Task objective :: Taking the listing below, restate word for word each line from the line with "Image resolution: width=496" to the line with "Task: Open the", ends included, and stop there.

Input material ::
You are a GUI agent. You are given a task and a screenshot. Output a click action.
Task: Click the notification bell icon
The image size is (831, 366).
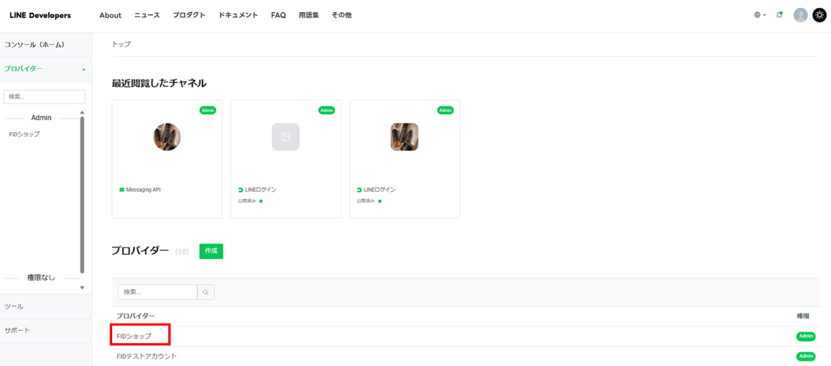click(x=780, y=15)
...
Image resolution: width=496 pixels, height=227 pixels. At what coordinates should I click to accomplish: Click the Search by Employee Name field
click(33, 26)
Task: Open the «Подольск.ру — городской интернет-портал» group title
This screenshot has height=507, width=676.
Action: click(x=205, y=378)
---
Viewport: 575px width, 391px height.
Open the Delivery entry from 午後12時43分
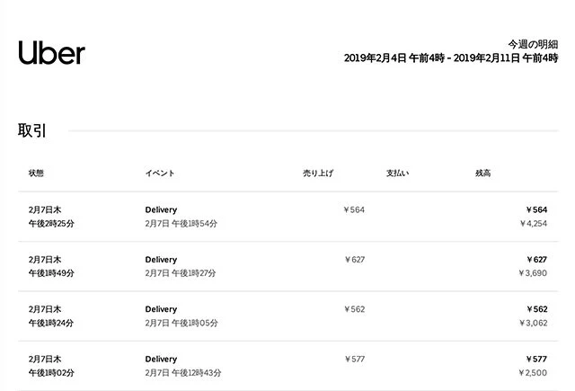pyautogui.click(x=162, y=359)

Exercise output ::
Image resolution: width=496 pixels, height=227 pixels. At what coordinates should I click to accomplish: Click the Search by Employee Name field
click(33, 26)
Task: Open the «Подольск.ру — городской интернет-портал» group title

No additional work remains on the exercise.